Nile Gardiner
Nile Gardiner is a Washington-based foreign affairs analyst and political commentator. A former aide to Margaret Thatcher, Gardiner has served as a foreign policy adviser to two US presidential campaigns. He appears frequently on American and British television, including Fox News Channel, BBC, and Fox Business Network.
A key part of President Obama’s press conference in St. Petersburg
last Friday went largely under the radar in the US media – his bizarre
analogy between the crisis in Syria, and the London Blitz. Obama
attempted to draw a comparison between America’s hesitancy to enter
World War Two in 1940 and 1941, to widespread scepticism over a military
intervention in Syria over 70 years later. As the president put it:
Those kinds of interventions, these kinds of actions are always unpopular, because they seem distant and removed.
And I want to make sure I’m being clear. I’m not — I’m not drawing an analogy to World War II, other than to say when London was getting bombed, it was profoundly unpopular, both in Congress and around the country, to help the British.
It doesn’t mean it wasn’t the right thing to do. It just means people, you know, are struggling with jobs and bills to pay, and they don’t want their sons or daughters put in harm’s way. And these entanglements far away are dangerous and different.
In essence, the point Obama is trying to make is that a failure by
Congress or the American people to support his Syria plan is the
equivalent of the United States’ refusal to enter the conflict in Europe
in the early years of World War Two. To say the least, this is a
ludicrous assertion, one that smacks of sheer desperation as public and
Congressional opposition mounts to a Syria intervention. According to The Washington Post’s calculations,
in the House of Representatives a mere 25 Members support strikes
against Syria, compared to 226 who are “against military action” or
“lean no.” (Only 217 House Members are needed to defeat a resolution.)

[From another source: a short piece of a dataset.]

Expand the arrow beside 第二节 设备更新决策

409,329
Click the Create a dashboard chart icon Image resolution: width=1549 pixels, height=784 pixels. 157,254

At the same time, the latest RealClear Politics
poll of polls shows overwhelming public opposition to US strikes, with
opponents of military action outnumbering supporters by more than 20
percentage points. In The Economist/You Gov poll, that margin rises to 37 percent, with just 20 percent of Americans backing the president’s position.
Barack Obama’s comparison of the civil war in Syria with World War
Two is one of the most ridiculous assertions by a US president in recent
times. Great Britain during the Blitz was fighting for its very
survival, as Hitler’s armies swept across Europe and Nazi bombers
bombarded British cities. The spectre of fascism threatened to engulf an
entire continent, with more than a hundred million people already under
the boot of Nazi German occupation. The United States had a fundamental
national interest in helping halt Hitler’s drive for domination, but
unfortunately chose not to get involved militarily until its declaration
of war upon Germany following the Japanese attack on Pearl Harbor in
December 1941.
To compare short-sighted American isolationism in the early 1940s to
deep-seated, principled opposition today to a Syria intervention,
trivialises the Second World War, simplifies the complexity of the
Syrian civil war, and is insulting to the huge number of Americans who
don’t agree with the White House’s stance on Syria. Britain in 1940, the
mother country of the United States, is hardly Syria in 2013, and to
suggest this is the case is mind-boggling. And to argue that firing a
few cruise missiles as a shot “across the bow” against a dictator in the
Middle East is the same thing as sending millions of combat troops
across the Atlantic to liberate almost an entire continent is simply
pathetic. And the president and his Secretary of State, John Kerry, have a shameful track record of appeasement of the Syrian regime that makes a mockery of their drive for war today.
President Obama is clearly suffering from delusions of grandeur on
the Syrian front. He imagines himself as a war leader in the mould of
Franklin D. Roosevelt, but in reality he is the weakest US Commander in
Chief since Jimmy Carter. On Syria, Barack Obama is heading for a heavy
defeat in Congress, and is opposed by most Americans. This is hardly a
mandate for jumping into Syria’s civil war and putting the lives of
American servicemen and women at risk.